Would you repeat all the lines below, exactly as they stand?

Start of Block

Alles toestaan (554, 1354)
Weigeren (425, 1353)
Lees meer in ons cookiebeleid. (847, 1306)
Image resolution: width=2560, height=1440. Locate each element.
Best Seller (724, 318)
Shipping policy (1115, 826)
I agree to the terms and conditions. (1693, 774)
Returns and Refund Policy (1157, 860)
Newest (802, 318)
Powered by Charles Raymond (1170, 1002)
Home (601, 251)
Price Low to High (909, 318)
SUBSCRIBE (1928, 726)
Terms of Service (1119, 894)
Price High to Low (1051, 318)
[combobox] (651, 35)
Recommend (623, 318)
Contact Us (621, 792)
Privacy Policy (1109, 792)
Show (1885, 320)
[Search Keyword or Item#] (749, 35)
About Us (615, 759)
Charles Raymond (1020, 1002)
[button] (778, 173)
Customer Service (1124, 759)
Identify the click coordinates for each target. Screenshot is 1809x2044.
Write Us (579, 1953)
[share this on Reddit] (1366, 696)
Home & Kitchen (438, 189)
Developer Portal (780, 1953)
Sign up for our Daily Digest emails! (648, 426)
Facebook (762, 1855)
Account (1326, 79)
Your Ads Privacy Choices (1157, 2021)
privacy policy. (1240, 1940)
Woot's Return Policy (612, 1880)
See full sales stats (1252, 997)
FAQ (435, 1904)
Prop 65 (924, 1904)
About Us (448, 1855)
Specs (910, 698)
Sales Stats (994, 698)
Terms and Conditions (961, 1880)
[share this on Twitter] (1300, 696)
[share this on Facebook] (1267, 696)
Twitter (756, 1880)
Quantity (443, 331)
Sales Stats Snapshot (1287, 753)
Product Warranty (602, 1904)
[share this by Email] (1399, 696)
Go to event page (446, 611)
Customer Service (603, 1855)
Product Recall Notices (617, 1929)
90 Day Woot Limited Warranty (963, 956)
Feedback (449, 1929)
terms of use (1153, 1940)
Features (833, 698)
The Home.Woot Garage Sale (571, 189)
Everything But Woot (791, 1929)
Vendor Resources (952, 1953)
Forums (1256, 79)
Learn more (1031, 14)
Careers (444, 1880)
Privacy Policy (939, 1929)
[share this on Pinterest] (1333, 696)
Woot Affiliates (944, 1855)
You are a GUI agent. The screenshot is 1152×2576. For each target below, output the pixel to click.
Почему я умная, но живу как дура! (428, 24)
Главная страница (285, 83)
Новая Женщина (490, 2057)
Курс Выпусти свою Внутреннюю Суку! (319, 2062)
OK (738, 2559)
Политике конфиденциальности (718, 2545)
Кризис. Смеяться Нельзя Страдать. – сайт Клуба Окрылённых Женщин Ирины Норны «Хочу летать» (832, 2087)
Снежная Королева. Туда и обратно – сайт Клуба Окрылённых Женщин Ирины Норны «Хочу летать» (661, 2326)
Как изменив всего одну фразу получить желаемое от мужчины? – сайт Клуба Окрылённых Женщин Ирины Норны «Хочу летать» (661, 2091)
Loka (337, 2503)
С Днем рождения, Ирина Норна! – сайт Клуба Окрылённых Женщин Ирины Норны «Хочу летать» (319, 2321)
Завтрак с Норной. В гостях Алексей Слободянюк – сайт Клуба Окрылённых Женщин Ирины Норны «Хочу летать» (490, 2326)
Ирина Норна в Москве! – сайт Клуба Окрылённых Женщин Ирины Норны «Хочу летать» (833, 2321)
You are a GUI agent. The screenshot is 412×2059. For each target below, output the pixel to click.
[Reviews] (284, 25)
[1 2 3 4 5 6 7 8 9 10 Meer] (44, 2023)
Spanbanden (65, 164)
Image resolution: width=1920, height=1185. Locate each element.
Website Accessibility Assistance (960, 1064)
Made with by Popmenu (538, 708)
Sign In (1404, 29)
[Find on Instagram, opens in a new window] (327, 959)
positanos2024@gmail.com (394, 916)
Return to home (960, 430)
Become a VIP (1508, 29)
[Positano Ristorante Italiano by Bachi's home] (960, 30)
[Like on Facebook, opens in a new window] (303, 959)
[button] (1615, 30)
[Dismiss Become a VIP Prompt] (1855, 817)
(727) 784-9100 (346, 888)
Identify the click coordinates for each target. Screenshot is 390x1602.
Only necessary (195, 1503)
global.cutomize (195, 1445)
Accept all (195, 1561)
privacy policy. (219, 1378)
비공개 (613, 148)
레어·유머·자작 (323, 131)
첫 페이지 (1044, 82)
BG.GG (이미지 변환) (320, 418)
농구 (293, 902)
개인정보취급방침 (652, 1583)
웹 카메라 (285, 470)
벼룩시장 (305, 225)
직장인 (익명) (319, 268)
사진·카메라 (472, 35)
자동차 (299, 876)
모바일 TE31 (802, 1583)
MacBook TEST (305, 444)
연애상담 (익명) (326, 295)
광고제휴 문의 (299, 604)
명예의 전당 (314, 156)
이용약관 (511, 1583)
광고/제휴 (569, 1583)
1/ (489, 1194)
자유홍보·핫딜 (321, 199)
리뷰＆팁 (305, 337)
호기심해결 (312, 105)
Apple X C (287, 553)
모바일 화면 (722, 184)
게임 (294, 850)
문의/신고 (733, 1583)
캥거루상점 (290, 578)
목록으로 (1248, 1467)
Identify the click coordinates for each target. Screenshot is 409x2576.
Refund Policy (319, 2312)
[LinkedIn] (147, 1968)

End of Block

ANSWER SECTION:
Alles toestaan (554, 1354)
Weigeren (425, 1353)
Lees meer in ons cookiebeleid. (847, 1306)
Image resolution: width=2560, height=1440. Locate each element.
Best Seller (724, 318)
Shipping policy (1115, 826)
I agree to the terms and conditions. (1693, 774)
Returns and Refund Policy (1157, 860)
Newest (802, 318)
Powered by Charles Raymond (1170, 1002)
Home (601, 251)
Price Low to High (909, 318)
SUBSCRIBE (1928, 726)
Terms of Service (1119, 894)
Price High to Low (1051, 318)
[combobox] (651, 35)
Recommend (623, 318)
Contact Us (621, 792)
Privacy Policy (1109, 792)
Show (1885, 320)
[Search Keyword or Item#] (749, 35)
About Us (615, 759)
Charles Raymond (1020, 1002)
[button] (778, 173)
Customer Service (1124, 759)
Identify the click coordinates for each target. Screenshot is 1809x2044.
Write Us (579, 1953)
[share this on Reddit] (1366, 696)
Home & Kitchen (438, 189)
Developer Portal (780, 1953)
Sign up for our Daily Digest emails! (648, 426)
Facebook (762, 1855)
Account (1326, 79)
Your Ads Privacy Choices (1157, 2021)
privacy policy. (1240, 1940)
Woot's Return Policy (612, 1880)
See full sales stats (1252, 997)
FAQ (435, 1904)
Prop 65 (924, 1904)
About Us (448, 1855)
Specs (910, 698)
Sales Stats (994, 698)
Terms and Conditions (961, 1880)
[share this on Twitter] (1300, 696)
[share this on Facebook] (1267, 696)
Twitter (756, 1880)
Quantity (443, 331)
Sales Stats Snapshot (1287, 753)
Product Warranty (602, 1904)
[share this by Email] (1399, 696)
Go to event page (446, 611)
Customer Service (603, 1855)
Product Recall Notices (617, 1929)
90 Day Woot Limited Warranty (963, 956)
Feedback (449, 1929)
terms of use (1153, 1940)
Features (833, 698)
The Home.Woot Garage Sale (571, 189)
Everything But Woot (791, 1929)
Vendor Resources (952, 1953)
Forums (1256, 79)
Learn more (1031, 14)
Careers (444, 1880)
Privacy Policy (939, 1929)
[share this on Pinterest] (1333, 696)
Woot Affiliates (944, 1855)
You are a GUI agent. The screenshot is 1152×2576. For each target below, output the pixel to click.
Почему я умная, но живу как дура! (428, 24)
Главная страница (285, 83)
Новая Женщина (490, 2057)
Курс Выпусти свою Внутреннюю Суку! (319, 2062)
OK (738, 2559)
Политике конфиденциальности (718, 2545)
Кризис. Смеяться Нельзя Страдать. – сайт Клуба Окрылённых Женщин Ирины Норны «Хочу летать» (832, 2087)
Снежная Королева. Туда и обратно – сайт Клуба Окрылённых Женщин Ирины Норны «Хочу летать» (661, 2326)
Как изменив всего одну фразу получить желаемое от мужчины? – сайт Клуба Окрылённых Женщин Ирины Норны «Хочу летать» (661, 2091)
Loka (337, 2503)
С Днем рождения, Ирина Норна! – сайт Клуба Окрылённых Женщин Ирины Норны «Хочу летать» (319, 2321)
Завтрак с Норной. В гостях Алексей Слободянюк – сайт Клуба Окрылённых Женщин Ирины Норны «Хочу летать» (490, 2326)
Ирина Норна в Москве! – сайт Клуба Окрылённых Женщин Ирины Норны «Хочу летать» (833, 2321)
You are a GUI agent. The screenshot is 412×2059. For each target below, output the pixel to click.
[Reviews] (284, 25)
[1 2 3 4 5 6 7 8 9 10 Meer] (44, 2023)
Spanbanden (65, 164)
Image resolution: width=1920, height=1185. Locate each element.
Website Accessibility Assistance (960, 1064)
Made with by Popmenu (538, 708)
Sign In (1404, 29)
[Find on Instagram, opens in a new window] (327, 959)
positanos2024@gmail.com (394, 916)
Return to home (960, 430)
Become a VIP (1508, 29)
[Positano Ristorante Italiano by Bachi's home] (960, 30)
[Like on Facebook, opens in a new window] (303, 959)
[button] (1615, 30)
[Dismiss Become a VIP Prompt] (1855, 817)
(727) 784-9100 (346, 888)
Identify the click coordinates for each target. Screenshot is 390x1602.
Only necessary (195, 1503)
global.cutomize (195, 1445)
Accept all (195, 1561)
privacy policy. (219, 1378)
비공개 (613, 148)
레어·유머·자작 (323, 131)
첫 페이지 (1044, 82)
BG.GG (이미지 변환) (320, 418)
농구 (293, 902)
개인정보취급방침 (652, 1583)
웹 카메라 (285, 470)
벼룩시장 (305, 225)
직장인 (익명) (319, 268)
사진·카메라 (472, 35)
자동차 (299, 876)
모바일 TE31 (802, 1583)
MacBook TEST (305, 444)
연애상담 (익명) (326, 295)
광고제휴 문의 (299, 604)
명예의 전당 (314, 156)
이용약관 (511, 1583)
광고/제휴 (569, 1583)
1/ (489, 1194)
자유홍보·핫딜 (321, 199)
리뷰＆팁 (305, 337)
호기심해결 (312, 105)
Apple X C (287, 553)
모바일 화면 (722, 184)
게임 (294, 850)
문의/신고 (733, 1583)
캥거루상점 (290, 578)
목록으로 (1248, 1467)
Identify the click coordinates for each target. Screenshot is 409x2576.
Refund Policy (319, 2312)
[LinkedIn] (147, 1968)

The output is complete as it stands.